Weekly jobless claims jump to 242,000, more than expected in latest sign of economic softening

  • U.S. expanded at a seasonally adjusted annual rate of 2.3%, less than 2.6% expected.
  • For all of 2024, the economy grew 2.8%, down just slightly from a 2.9% clip the previous year.
  • Affluent families disproportionately take up share of consumer spending. 
  • 2.2% GDP growth forecasted for this year.

The key takeaway – In 2024, the U.S. economy demonstrated resilience and managed to grow at a decent clip. With the Gross Domestic Product (GDP) expanding by 2.8%, slightly below the 2.9% growth observed in 2023. This growth was primarily driven by robust consumer spending, which saw a notable increase of 4.2% in the fourth quarter—the most significant rise since early 2023. 

However, this surge in consumer activity coincided with a concerning escalation in credit card debt. By the third quarter of 2024, outstanding credit card balances reached a record $1.17 trillion, with the national average debt per cardholder standing at $7,236. Delinquency rates also climbed, with the rate for credit card balances hitting 9.1%, the highest in over a decade. 

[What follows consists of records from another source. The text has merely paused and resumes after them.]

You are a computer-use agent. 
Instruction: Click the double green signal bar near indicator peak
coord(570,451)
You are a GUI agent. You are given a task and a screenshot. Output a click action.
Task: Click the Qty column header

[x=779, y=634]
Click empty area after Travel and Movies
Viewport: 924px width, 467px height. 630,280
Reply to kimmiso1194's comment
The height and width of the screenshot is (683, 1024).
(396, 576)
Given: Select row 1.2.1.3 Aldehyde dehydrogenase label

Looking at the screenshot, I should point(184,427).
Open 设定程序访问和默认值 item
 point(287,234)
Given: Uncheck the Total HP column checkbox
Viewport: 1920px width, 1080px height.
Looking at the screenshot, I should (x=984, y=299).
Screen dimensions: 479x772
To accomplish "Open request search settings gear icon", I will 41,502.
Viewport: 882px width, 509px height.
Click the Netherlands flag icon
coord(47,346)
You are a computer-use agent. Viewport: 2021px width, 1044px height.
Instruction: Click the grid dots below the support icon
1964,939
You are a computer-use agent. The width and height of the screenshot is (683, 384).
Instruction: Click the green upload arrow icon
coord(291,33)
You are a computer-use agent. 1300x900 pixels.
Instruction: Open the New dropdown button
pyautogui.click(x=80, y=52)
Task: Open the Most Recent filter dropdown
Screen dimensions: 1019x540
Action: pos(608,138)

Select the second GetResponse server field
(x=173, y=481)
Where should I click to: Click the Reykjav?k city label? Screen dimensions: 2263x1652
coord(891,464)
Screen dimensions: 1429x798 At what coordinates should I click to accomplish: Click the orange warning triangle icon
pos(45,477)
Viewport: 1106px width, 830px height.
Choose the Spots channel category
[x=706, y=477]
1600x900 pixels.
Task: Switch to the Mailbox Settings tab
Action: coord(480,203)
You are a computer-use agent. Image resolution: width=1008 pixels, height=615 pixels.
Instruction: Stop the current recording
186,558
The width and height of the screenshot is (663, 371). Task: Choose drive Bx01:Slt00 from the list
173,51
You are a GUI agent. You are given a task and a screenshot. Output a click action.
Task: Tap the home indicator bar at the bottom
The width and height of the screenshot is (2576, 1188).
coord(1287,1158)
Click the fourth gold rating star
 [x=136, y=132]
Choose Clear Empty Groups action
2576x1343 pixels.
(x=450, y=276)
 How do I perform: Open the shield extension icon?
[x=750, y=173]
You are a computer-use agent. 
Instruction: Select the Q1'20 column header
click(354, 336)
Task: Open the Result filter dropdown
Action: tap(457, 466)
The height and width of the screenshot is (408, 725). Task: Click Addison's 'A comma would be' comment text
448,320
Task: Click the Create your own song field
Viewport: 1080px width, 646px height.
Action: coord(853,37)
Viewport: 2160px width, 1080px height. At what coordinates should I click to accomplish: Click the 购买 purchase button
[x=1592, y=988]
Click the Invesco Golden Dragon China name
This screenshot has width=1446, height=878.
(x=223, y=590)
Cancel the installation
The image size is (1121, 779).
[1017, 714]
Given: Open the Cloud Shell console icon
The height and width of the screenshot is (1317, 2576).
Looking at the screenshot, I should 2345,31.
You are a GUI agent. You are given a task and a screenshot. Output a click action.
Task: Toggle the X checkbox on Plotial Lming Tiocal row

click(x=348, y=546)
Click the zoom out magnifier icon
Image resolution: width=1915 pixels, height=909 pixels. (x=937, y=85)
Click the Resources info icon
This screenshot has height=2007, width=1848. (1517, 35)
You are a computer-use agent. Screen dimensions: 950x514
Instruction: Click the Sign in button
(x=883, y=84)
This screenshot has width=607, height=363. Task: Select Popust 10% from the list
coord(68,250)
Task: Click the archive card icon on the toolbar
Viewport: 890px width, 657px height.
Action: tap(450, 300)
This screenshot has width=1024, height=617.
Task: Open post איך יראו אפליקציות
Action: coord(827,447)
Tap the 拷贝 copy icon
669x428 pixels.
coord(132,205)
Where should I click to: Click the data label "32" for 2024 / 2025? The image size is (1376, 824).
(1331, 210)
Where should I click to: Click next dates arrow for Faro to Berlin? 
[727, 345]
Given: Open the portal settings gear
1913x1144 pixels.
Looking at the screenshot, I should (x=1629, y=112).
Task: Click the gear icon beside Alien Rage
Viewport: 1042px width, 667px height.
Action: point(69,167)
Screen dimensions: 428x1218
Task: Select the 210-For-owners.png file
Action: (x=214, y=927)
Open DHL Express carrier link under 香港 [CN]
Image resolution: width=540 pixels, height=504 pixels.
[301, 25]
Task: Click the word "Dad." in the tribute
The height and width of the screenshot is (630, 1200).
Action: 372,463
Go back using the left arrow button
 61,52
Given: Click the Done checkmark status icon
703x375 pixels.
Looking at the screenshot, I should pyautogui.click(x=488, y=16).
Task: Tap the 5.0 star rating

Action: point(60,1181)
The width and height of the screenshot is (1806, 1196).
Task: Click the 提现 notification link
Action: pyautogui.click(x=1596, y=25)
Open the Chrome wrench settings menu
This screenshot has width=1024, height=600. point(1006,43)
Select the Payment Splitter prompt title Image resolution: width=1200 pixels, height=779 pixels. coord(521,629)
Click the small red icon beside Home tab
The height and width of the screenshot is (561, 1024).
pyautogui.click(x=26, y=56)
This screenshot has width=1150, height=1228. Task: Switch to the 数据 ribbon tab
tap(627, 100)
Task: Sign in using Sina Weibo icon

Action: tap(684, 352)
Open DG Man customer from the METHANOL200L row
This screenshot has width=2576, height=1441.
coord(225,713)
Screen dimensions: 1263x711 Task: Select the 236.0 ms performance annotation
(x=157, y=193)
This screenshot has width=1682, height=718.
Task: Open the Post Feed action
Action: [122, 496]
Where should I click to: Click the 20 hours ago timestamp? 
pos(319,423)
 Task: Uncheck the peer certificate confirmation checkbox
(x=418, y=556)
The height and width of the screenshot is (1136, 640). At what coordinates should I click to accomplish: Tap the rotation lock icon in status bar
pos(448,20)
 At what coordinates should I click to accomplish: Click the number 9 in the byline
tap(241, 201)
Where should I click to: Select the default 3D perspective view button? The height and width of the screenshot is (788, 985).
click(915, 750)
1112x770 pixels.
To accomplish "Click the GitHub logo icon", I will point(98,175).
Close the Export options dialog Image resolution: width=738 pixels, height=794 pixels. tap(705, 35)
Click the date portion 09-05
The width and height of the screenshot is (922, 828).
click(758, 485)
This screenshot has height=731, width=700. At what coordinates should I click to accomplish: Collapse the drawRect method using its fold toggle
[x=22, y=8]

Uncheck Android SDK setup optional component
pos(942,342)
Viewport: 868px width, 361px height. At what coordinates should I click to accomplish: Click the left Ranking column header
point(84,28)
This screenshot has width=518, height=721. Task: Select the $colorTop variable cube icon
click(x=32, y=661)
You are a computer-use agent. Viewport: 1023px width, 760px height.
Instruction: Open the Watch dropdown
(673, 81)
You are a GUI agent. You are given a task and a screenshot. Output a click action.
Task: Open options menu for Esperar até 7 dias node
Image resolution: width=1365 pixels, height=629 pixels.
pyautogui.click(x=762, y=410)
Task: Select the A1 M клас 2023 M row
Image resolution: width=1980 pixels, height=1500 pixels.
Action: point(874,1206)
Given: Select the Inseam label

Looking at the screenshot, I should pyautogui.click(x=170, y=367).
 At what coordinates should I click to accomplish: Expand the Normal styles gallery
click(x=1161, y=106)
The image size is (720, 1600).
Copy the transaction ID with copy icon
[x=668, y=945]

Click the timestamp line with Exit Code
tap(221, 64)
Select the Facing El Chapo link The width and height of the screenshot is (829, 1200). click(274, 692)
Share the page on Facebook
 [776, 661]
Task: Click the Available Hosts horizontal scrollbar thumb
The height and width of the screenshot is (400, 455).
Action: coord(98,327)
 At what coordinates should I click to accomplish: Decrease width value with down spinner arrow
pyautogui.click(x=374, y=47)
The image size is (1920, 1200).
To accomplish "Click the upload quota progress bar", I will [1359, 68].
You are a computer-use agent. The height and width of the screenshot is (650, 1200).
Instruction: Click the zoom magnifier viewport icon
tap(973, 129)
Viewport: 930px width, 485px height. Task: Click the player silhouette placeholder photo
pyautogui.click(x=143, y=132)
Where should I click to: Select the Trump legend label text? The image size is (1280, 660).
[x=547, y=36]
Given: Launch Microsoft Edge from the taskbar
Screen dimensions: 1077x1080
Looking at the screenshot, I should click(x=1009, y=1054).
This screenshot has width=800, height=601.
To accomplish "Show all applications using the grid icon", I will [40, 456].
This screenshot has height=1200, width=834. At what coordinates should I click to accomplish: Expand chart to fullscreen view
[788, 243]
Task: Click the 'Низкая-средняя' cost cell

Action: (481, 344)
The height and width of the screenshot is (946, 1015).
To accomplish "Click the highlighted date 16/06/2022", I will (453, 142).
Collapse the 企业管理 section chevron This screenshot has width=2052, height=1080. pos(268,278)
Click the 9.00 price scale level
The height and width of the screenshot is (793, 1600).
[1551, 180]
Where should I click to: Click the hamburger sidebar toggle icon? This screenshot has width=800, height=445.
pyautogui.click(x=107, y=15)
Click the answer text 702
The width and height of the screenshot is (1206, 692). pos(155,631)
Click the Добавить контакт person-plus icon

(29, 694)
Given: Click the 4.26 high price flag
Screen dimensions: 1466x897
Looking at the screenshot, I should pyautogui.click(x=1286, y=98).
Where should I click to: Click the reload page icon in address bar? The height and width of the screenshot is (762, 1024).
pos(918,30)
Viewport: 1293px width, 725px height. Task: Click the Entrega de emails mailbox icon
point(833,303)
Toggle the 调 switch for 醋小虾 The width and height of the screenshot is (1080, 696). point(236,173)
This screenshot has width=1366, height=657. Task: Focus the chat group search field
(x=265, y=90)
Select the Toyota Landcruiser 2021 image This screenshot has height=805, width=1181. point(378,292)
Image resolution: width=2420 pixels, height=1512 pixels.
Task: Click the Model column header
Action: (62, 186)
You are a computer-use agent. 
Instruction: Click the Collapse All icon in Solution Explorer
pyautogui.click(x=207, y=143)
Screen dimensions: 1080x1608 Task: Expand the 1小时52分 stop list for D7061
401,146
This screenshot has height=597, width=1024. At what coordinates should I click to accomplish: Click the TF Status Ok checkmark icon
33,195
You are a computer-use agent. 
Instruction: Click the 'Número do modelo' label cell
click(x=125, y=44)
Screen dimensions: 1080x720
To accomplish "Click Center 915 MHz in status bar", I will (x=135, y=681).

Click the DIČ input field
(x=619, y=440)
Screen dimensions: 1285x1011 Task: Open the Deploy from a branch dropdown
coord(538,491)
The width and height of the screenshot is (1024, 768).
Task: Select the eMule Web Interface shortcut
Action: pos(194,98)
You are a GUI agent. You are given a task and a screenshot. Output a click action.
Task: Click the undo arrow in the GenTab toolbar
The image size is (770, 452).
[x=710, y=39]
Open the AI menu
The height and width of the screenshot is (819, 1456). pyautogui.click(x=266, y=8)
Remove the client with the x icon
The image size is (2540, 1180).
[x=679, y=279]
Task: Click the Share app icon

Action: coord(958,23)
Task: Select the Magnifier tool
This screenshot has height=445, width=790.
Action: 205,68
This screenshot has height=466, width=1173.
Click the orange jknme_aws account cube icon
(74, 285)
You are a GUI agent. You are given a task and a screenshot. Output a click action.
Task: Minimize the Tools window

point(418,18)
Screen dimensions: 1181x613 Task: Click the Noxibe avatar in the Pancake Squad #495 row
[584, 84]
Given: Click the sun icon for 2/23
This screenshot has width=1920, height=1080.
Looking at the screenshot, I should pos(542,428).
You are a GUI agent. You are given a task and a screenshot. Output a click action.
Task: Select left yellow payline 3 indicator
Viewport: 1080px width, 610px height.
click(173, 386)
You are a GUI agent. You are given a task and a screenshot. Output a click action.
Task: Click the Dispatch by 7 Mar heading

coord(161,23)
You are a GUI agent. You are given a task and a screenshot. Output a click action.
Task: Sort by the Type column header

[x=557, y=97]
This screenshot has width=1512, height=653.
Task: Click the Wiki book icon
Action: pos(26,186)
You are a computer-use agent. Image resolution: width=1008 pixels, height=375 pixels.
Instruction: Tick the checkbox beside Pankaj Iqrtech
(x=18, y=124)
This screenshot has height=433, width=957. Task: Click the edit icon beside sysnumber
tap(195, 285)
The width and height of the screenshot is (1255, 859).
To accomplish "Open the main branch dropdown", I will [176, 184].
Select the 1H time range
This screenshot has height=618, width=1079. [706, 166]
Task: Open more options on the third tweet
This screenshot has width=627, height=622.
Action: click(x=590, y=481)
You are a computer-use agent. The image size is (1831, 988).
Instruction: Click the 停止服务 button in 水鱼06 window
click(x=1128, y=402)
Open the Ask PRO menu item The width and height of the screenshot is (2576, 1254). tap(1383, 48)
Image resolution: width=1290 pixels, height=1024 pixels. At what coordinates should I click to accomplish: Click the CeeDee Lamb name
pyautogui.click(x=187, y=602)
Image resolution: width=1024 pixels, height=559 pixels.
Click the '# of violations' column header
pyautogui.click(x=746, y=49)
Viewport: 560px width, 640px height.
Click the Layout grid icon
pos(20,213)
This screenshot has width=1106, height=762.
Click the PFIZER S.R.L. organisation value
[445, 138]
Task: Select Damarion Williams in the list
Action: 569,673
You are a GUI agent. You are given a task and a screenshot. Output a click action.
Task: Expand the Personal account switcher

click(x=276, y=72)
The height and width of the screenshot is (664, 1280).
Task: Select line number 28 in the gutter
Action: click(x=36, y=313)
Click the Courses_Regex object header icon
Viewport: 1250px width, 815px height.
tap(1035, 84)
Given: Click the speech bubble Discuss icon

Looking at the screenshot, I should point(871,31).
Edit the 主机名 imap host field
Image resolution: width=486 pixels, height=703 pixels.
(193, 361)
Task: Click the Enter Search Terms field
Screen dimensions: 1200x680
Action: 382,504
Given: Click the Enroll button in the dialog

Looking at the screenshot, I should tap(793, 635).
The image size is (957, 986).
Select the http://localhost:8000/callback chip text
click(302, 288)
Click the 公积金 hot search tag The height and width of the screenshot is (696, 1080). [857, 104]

Analysts attribute part of the increased spending in the latter part of the year to recovery efforts following severe hurricanes in the southern regions of the country. This disaster-induced expenditure provided a temporary boost to economic activity.
The Federal Reserve faced a complex policy environment. Despite inflationary pressures, the central bank opted to pause further interest rate cuts in January 2025. This decision was influenced by the Trump administration’s implementation of substantial tariffs and stringent immigration policies, which introduced uncertainties regarding their potential impact on inflation and overall economic growth. Some analysts express concern that these policies could exacerbate inflationary trends, potentially prompting the Fed to consider rate cuts to stimulate spending.

Conversely, persistently high mortgage rates, increased government spending, a slowdown in business inventory accumulation, and a decline in business investments suggest limited justification for the Fed to initiate rate cuts.